→ Task goal: The lines to be copied are those below that contain "computer".

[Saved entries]
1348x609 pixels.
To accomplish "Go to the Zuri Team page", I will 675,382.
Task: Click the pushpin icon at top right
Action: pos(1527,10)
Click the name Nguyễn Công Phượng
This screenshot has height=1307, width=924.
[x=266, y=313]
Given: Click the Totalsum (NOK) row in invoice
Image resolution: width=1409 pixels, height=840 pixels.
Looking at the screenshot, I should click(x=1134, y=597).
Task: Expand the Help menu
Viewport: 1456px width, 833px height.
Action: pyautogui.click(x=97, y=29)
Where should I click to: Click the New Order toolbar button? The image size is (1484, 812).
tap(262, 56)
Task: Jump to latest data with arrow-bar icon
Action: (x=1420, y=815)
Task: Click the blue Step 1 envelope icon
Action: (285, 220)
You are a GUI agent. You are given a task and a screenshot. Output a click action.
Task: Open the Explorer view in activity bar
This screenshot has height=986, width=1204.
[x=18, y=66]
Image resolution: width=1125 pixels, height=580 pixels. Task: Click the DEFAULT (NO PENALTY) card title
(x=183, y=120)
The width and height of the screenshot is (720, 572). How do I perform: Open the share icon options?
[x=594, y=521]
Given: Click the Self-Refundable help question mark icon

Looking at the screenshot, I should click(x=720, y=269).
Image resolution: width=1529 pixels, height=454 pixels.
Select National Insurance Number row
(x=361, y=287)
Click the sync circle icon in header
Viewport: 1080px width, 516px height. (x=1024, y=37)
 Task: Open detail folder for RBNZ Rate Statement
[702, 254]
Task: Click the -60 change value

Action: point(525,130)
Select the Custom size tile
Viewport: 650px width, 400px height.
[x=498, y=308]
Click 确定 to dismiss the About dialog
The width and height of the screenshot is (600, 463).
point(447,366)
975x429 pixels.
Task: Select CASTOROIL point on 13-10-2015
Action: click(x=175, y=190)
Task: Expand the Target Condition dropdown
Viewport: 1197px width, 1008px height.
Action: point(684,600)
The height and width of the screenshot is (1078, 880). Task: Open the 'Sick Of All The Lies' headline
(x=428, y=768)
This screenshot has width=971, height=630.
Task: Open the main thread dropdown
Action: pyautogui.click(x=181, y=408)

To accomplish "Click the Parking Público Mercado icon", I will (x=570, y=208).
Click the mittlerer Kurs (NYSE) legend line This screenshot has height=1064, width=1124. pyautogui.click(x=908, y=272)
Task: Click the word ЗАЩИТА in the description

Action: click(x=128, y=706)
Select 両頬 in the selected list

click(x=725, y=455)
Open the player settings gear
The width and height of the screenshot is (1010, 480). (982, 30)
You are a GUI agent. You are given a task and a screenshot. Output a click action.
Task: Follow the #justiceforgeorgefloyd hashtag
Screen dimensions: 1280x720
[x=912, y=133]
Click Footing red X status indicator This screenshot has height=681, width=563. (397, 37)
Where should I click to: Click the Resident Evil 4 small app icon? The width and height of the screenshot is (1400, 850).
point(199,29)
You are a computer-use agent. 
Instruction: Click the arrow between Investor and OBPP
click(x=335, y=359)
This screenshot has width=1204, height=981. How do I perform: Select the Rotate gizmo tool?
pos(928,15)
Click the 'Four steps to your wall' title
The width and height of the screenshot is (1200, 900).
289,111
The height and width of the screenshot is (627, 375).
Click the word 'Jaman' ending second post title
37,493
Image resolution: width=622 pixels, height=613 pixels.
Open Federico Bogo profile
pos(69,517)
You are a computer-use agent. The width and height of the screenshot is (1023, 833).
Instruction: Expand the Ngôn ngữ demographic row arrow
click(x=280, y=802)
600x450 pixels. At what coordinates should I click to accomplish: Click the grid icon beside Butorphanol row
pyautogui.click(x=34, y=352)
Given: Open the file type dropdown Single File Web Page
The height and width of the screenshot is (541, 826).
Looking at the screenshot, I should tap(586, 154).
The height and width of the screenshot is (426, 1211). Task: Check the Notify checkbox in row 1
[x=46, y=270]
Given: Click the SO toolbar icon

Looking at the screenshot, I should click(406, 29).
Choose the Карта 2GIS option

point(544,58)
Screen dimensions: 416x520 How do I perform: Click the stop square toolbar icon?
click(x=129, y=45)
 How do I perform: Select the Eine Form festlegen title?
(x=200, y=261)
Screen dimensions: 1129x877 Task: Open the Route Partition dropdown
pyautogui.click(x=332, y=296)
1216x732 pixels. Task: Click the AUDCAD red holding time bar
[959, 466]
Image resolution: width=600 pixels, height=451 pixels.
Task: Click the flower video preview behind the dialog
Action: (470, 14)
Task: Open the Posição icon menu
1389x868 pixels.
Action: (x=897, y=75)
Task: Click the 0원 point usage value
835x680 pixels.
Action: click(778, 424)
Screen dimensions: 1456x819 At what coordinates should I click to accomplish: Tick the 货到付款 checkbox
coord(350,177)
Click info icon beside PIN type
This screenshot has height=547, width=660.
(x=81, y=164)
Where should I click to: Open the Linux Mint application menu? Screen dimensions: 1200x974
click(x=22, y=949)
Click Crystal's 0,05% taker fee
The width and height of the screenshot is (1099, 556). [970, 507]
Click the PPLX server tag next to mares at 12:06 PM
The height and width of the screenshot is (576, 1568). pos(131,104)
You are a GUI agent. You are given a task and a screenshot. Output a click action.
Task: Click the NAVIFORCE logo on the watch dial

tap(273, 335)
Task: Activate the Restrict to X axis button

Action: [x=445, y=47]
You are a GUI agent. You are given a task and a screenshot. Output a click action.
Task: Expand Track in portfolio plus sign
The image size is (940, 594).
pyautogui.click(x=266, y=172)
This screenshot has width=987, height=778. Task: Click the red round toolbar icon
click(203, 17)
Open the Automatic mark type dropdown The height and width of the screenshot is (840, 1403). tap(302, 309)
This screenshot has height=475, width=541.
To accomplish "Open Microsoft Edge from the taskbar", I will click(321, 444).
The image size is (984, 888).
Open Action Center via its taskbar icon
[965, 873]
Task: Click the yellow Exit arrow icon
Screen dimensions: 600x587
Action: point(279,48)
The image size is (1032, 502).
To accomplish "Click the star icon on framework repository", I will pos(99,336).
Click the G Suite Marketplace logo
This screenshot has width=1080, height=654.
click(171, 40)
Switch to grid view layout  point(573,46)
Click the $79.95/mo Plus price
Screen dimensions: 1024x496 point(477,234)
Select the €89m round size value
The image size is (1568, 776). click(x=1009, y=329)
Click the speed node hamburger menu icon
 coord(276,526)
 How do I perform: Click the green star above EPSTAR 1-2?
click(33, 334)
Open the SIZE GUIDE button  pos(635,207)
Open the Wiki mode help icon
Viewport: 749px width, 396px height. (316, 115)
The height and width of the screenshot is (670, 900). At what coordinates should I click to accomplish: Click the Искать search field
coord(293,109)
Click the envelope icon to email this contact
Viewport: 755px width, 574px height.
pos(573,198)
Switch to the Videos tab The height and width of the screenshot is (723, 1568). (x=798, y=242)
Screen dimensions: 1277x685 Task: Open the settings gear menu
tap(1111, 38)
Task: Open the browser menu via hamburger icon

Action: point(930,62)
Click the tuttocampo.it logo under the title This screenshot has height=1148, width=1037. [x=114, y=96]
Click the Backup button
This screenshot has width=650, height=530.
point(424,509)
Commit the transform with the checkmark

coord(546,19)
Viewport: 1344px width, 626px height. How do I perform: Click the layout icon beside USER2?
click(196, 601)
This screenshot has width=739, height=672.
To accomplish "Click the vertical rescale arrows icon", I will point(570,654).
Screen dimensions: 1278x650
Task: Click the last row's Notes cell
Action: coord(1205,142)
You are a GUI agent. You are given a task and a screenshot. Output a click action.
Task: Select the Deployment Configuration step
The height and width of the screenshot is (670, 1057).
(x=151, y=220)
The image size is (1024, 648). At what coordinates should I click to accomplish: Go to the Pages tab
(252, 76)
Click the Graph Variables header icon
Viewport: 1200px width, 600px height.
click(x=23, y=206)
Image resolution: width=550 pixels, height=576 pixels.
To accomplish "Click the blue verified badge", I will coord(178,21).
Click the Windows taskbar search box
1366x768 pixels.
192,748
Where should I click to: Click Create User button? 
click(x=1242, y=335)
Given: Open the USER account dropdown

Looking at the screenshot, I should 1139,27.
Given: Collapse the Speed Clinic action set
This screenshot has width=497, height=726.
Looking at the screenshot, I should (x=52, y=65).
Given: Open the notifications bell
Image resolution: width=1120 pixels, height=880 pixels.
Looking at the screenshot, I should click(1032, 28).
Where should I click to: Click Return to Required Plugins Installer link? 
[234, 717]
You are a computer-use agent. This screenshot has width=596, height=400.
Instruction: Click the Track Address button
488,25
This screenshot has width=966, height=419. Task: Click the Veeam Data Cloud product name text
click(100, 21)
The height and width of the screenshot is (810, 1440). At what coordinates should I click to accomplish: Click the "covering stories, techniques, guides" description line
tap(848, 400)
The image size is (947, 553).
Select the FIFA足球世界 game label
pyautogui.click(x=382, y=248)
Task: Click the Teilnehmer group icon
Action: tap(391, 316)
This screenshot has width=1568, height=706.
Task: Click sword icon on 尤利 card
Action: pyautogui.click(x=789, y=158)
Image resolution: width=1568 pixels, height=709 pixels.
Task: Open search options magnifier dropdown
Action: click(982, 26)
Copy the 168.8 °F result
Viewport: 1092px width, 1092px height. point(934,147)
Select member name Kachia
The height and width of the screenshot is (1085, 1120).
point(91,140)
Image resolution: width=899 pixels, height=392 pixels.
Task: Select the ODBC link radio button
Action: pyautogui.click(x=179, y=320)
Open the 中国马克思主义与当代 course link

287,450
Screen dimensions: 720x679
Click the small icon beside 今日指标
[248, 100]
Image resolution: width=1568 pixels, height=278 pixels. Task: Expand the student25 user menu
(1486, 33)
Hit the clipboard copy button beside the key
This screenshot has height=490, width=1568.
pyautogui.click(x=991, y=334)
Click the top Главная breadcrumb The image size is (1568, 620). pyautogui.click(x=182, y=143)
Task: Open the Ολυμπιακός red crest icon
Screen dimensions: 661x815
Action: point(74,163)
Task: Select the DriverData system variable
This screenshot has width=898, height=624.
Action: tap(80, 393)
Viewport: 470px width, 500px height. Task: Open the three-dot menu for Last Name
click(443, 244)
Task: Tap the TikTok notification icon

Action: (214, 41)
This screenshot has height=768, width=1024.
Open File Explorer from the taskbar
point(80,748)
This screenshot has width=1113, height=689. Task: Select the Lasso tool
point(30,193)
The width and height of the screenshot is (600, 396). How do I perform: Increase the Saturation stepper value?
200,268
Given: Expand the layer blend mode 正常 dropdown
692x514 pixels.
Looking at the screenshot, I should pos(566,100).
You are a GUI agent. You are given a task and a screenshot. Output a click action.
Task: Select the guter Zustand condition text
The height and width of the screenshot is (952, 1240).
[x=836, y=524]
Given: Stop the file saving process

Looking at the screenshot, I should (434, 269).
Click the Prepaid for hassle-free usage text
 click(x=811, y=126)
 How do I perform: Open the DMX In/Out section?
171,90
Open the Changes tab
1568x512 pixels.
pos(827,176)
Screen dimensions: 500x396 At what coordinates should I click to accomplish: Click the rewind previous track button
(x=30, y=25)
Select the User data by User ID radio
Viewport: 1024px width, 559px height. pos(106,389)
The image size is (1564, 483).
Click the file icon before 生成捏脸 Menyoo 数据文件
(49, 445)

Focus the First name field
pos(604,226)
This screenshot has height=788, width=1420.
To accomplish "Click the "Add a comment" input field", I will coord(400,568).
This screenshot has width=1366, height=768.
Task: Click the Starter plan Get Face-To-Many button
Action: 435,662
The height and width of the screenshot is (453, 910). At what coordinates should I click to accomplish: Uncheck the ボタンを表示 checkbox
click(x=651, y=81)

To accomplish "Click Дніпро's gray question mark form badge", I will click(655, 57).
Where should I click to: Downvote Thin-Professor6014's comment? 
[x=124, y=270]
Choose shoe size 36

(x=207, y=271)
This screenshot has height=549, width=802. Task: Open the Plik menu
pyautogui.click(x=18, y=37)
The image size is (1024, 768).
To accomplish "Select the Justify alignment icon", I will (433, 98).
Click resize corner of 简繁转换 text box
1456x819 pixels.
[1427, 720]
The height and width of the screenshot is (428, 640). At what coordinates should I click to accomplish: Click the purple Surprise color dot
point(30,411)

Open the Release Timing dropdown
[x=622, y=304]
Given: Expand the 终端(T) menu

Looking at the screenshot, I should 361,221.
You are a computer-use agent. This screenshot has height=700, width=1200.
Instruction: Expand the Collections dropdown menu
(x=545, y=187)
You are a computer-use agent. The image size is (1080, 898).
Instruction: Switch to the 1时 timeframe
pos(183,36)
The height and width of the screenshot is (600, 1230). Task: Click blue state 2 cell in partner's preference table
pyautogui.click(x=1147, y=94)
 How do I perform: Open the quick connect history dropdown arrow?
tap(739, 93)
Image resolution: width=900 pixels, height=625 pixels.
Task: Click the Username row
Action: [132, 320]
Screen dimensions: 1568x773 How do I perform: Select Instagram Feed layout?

→ Output below:
You are a computer-use agent. 
You are a computer-use agent. The width and height of the screenshot is (1023, 833).
You are a computer-use agent. This screenshot has width=596, height=400.
You are a computer-use agent. This screenshot has height=700, width=1200.
You are a computer-use agent. The image size is (1080, 898).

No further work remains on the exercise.